L’ACCUSA. Secondo il pm, che contesta fatti dal 2015 al 2018, gli indagati, così si legge nel provvedimento, «realizzavano la discarica in assenza della prescritta autorizzazione dell’ Aia (l’autorizzazione integrata ambientale (ndr) del 6 febbraio 2009 rilasciata dalla Regione Abruzzo, la stessa risultava essere inosservata in quanto l’attuale invaso della discarica non era conforme al progetto approvato relativo alla citata autorizzazione». Secondo la Procura «l’invaso della discarica realizzato in difformità al progetto approvato (pertanto con una capacità superiore al citato progetto) necessitava del prescritto procedimento di riesame della predetta Aia al fine dell’esercizio della discarica in questione, procedimento che non veniva perfezionato». Il sequestro preventivo è stato eseguito lunedì mattina dai carabinieri del Noe, il nucleo operativo ecologico, del comando regionale guidato dal maggiore Antonio Spoletini. Ora gli enti proprietari e gestori del sito di Santa Lucia potranno decidere se presentare istanza di dissequestro.
PIU’ RIFIUTI. Secondo la ricostruzione fatta dal consulente tecnico della Procura, e il cui operato viene citato nel provvedimento di sequestro, nella discarica sarebbero stati abbancati più rifiuti di quelli previsti. Così si legge a questo proposito nel provvedimento: «Visto lo stato del riempimento attuale emerge ad avviso del ct del pm, facendo riferimento ai quantitativi di rifiuti abbancati e considerando il più alto valore di compattazione, che tale invaso era stato realizzato con una volumetria superiore a quella del progetto e che le volumetrie autorizzate, sempre sulla base dei quantitativi abbancati, erano già state superate con conseguente contrasto dell’attuale esercizio della discarica con l’autorizzazione attualmente vigente». E continua il provvedimento: «Tale difformità, seppur comunicata alla Regione Abruzzo ed al titolare dell’autorizzazione, di fatto non veniva mai sanata, tanto che oggi l’invaso realizzato e gestito risulta difforme rispetto al progetto approvato del 2009. Con apposita strumentazione l’Arta ha rilevato, in data 9-11-2017, uno sforamento di 9.387 mc in più rispetto a quelli assentiti».

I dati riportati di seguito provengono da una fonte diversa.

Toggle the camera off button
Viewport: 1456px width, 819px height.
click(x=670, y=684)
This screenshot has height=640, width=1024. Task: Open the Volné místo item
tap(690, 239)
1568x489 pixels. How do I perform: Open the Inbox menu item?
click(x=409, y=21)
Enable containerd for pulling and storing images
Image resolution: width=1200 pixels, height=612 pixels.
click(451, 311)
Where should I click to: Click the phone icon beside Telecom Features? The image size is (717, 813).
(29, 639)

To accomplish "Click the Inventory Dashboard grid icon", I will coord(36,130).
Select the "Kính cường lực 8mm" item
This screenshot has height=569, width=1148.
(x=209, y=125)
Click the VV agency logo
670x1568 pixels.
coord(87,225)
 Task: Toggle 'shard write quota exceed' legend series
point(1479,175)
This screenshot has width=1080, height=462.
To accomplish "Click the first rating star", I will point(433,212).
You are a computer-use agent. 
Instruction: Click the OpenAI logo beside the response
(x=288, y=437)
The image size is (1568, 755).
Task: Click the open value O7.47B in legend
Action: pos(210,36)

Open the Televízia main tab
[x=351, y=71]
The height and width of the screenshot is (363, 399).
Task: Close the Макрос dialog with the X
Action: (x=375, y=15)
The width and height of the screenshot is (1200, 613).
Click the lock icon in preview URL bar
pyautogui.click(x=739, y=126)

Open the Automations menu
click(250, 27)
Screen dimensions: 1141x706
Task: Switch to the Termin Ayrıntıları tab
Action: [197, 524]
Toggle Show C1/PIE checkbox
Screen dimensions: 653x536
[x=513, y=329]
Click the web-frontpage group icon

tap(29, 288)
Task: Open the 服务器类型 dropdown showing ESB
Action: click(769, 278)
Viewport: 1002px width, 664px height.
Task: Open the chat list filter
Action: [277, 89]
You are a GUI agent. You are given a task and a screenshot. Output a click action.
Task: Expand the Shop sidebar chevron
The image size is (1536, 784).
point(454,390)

STOP ALL’AMPLIAMENTO BIS. L’anno scorso, intanto, il consiglio regionale ha detto no ad un nuovo ampliamento della discarica di Santa Lucia, progetto che aveva sollevato forti proteste di cittadini e residenti. Una decisione sancita nell’ambito dell’adeguamento del piano regionale di gestione integrata dei rifiuti anche alla luce della presenza, nelle vicinanze, della riserva naturale dei calanchi. La richiesta riguardava un ampliamento di 360mila metri cubi.